Resident Commissioner of the Gilbert and Ellice Islands
- In office 5 August 1952 – October 1961
- Preceded by: John Peel
- Succeeded by: Val Andersen

Personal details
- Born: 5 May 1911
- Died: 20 August 1983 (aged 72)
- Occupation: Colonial Service

= Michael Bernacchi =

British colonial administrator (1911–1983)

Michael Louis Bernacchi (5 May 1911 – 20 August 1983) was a British colonial administrator, who was the Resident Commissioner of the Gilbert and Ellice Islands from 1952 to 1961.

Bernacchi also served as a Lieutenant Commander in the Royal Navy, and as a district officer in the Colonial Office in British Malaya during the Malayan Emergency.

He was the eldest son of Louis Bernacchi, an Australian physicist and astronomer best known for his role in several Antarctic expeditions. He married Elaine Chapman from Navua, Fiji. Chapman was the granddaughter of Sir John Maynard Hedstrom, founder of Morris Hedstrom and Company, the largest trading corporation in Fiji.
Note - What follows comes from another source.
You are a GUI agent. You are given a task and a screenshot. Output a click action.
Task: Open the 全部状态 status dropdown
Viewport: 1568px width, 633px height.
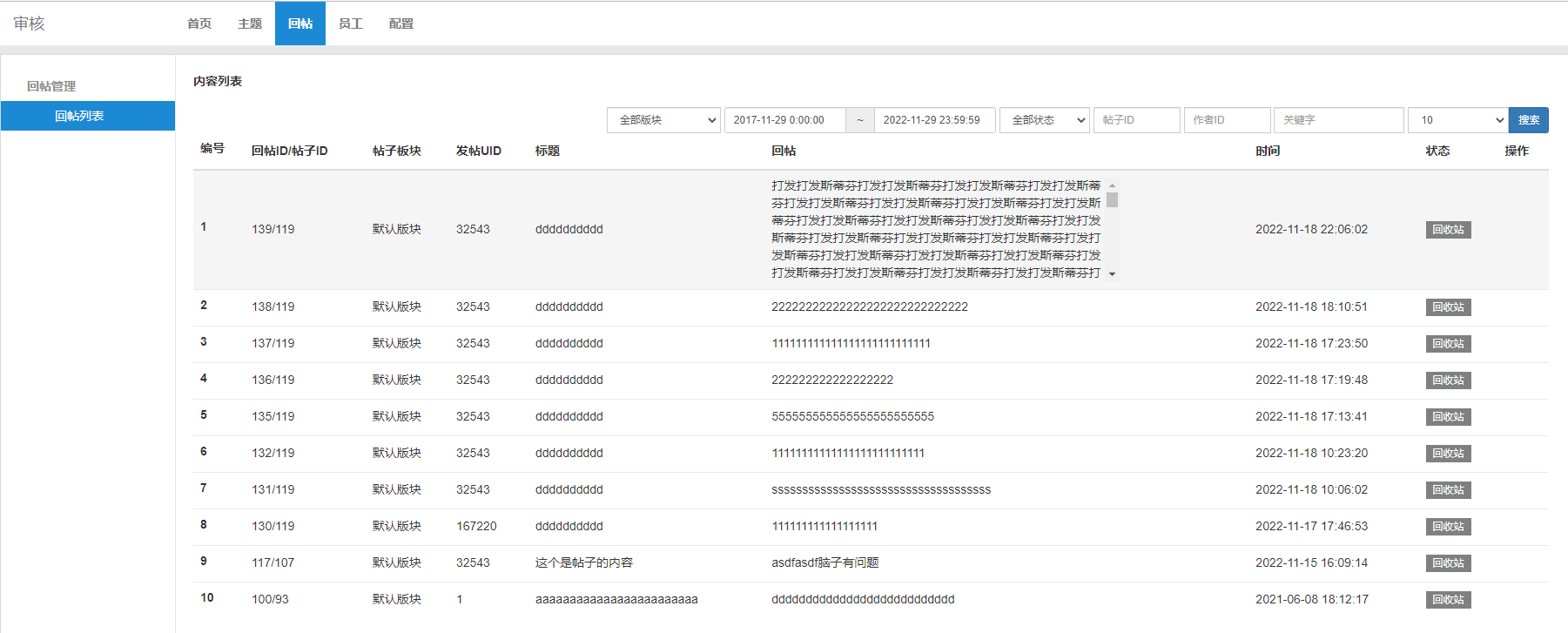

Between 1966 and 1983 he lived in Christchurch, New Zealand. He donated many of his father's Antarctic collection to the Canterbury Museum, that related to the Carstens Borchgrevink's Southern Cross expedition (1898–1900) and the Discovery expedition led by Robert Falcon Scott (1901–1904).

Bernacchi died on 20 August 1983, at the age of 72.